§ What is expected:
Please quote everything from "It’s a very" down to "of what’s gone." in the text on coping with depression below, word for word.

§ Reading text:
=== Section Start ===

Three personal development laws that will help you to cope with depression.

Janis Janovskis | Personal Development to cope with depression.

I will share three personal growth and development laws that can help you to tackle moments of deepest lows; depression, anxiety and panic attacks.

It may come as a surprise for you: I am suffering from depression. Occasionally the panic and anxiety attacks can be so severe that I have considered committing suicide.
And, yet through years of suffering, I have learned to cope with such situations.

It’s a very long story why I am reacting to a world like that. Still, I have experienced several contributing factors most common for this disease: childhood abuse, loss of the business multiple times, loss of a loved one, betrayal of close friends and family members. 
And, yet despite all these bad and demoralising events, I have no interest in staying there - the zeal for living and indulging in the beauty of life takes over the anxiety of what’s gone.

Enough fancy words and “self-help” nonsense; let’s get practical.

Before I share all three principles - Disclaimer, this is a coaching technique post based on personal experience; you should always consult a local psychiatrist. However, there is no shame in doing that; you have the complete right to visit your local counsellor.

=== Section End ===

§ The data:

=== Section Start ===

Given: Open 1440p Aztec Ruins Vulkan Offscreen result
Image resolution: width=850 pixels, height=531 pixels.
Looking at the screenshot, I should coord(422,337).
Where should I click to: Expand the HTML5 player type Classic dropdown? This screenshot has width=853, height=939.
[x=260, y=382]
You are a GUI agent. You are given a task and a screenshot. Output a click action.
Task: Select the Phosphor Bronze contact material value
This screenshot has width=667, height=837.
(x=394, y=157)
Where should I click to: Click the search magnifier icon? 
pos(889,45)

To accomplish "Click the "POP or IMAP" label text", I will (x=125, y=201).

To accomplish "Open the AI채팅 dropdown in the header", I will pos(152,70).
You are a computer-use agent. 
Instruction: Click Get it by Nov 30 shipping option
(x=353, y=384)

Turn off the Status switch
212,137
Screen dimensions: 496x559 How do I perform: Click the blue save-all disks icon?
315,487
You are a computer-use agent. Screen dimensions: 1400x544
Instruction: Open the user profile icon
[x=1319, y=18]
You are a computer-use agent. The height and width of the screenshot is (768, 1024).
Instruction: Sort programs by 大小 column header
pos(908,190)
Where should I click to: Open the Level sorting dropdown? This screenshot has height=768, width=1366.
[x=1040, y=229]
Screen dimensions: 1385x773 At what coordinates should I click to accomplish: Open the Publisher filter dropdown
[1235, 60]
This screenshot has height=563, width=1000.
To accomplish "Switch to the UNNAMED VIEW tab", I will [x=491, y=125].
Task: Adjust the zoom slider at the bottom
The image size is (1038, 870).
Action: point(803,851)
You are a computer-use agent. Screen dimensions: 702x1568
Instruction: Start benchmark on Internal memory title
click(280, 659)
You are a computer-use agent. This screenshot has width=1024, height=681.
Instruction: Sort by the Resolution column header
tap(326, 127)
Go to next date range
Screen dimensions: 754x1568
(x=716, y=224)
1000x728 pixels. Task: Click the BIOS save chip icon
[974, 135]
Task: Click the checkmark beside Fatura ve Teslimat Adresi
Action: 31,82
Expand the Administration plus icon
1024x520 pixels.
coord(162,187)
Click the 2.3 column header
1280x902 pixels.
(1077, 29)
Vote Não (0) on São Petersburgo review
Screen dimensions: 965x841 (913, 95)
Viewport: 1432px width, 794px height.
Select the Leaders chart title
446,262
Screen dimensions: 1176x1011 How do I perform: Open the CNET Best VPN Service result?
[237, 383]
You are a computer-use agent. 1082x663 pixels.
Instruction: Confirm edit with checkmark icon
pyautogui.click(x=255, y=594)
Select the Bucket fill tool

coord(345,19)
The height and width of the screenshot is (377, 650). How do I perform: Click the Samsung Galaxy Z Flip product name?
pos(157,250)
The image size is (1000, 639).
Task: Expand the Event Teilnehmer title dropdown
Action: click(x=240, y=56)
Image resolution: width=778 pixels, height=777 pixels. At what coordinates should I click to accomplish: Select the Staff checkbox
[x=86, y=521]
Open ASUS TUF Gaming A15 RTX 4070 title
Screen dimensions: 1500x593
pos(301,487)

=== Section End ===

§ Answer to this exercise:
It’s a very long story why I am reacting to a world like that. Still, I have experienced several contributing factors most common for this disease: childhood abuse, loss of the business multiple times, loss of a loved one, betrayal of close friends and family members. 
And, yet despite all these bad and demoralising events, I have no interest in staying there - the zeal for living and indulging in the beauty of life takes over the anxiety of what’s gone.